▸ **GOAL A**
Output the court passage on family hardship in deportation appeals in full, word for word.

▸ **PROVIDED PASSAGE**
------------------------------------------------

The Delmundo Court, however, reversed the decision of the BIA based on the Board's cursory treatment of Delmundo's family ties, making clear that the BIA's evaluation of hardship to the petitioner's family receives a heightened scrutiny. Id. at 442-43. In Delmundo and the cases cited on this issue in Delmundo, the family situations involved young children who were the natural offspring of the petitioner. Id. at 443. Under these circumstances, the Court held that the BIA "must 'appraise carefully the effect deportation would have on an alien's children who are United States citizens.' " Id.

In the case at bar, however, the BIA noted that McNeur is the step-father of a twenty-one year old young man who is away at college. Moreover, the BIA discounted the family hardship because McNeur's relationship with this family began long after deportation proceedings were instituted and, indeed, after McNeur had been adjudged deportable. Thus, we conclude that even under the heightened requirements for assessing family hardship, the BIA properly weighed the positive factors and was within its discretion in denying petitioner's motion to reopen.

------------------------------------------------

▸ **MATERIAL SUPPLIED**
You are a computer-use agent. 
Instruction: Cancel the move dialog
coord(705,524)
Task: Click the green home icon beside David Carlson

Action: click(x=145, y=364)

------------------------------------------------

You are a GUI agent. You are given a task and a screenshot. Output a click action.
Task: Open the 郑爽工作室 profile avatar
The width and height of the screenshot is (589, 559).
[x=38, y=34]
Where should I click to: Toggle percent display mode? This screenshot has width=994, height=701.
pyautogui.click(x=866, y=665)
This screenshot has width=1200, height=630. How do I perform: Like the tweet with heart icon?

------------------------------------------------

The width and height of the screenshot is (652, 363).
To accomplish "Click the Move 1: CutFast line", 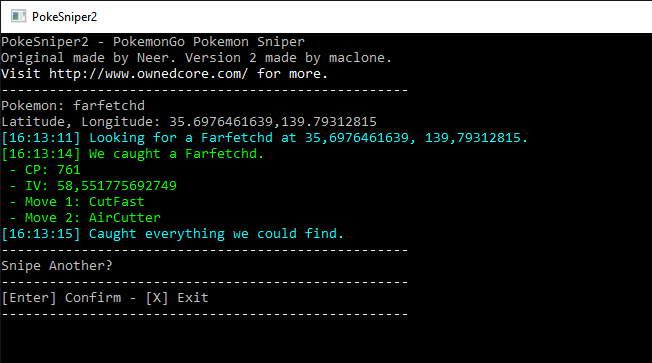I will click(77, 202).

------------------------------------------------

▸ **GOAL B**
In the entries, swap "green" for "blue" within the part that opens with the line containing "You are a computer-use agent." and closes with the line containing "Action: click(x=145, y=364)". Reproduce only those lines, leaving everything else unchanged.

▸ **WORKED SOLUTION A**
The Delmundo Court, however, reversed the decision of the BIA based on the Board's cursory treatment of Delmundo's family ties, making clear that the BIA's evaluation of hardship to the petitioner's family receives a heightened scrutiny. Id. at 442-43. In Delmundo and the cases cited on this issue in Delmundo, the family situations involved young children who were the natural offspring of the petitioner. Id. at 443. Under these circumstances, the Court held that the BIA "must 'appraise carefully the effect deportation would have on an alien's children who are United States citizens.' " Id.

In the case at bar, however, the BIA noted that McNeur is the step-father of a twenty-one year old young man who is away at college. Moreover, the BIA discounted the family hardship because McNeur's relationship with this family began long after deportation proceedings were instituted and, indeed, after McNeur had been adjudged deportable. Thus, we conclude that even under the heightened requirements for assessing family hardship, the BIA properly weighed the positive factors and was within its discretion in denying petitioner's motion to reopen.

▸ **WORKED SOLUTION B**
You are a computer-use agent. 
Instruction: Cancel the move dialog
coord(705,524)
Task: Click the blue home icon beside David Carlson

Action: click(x=145, y=364)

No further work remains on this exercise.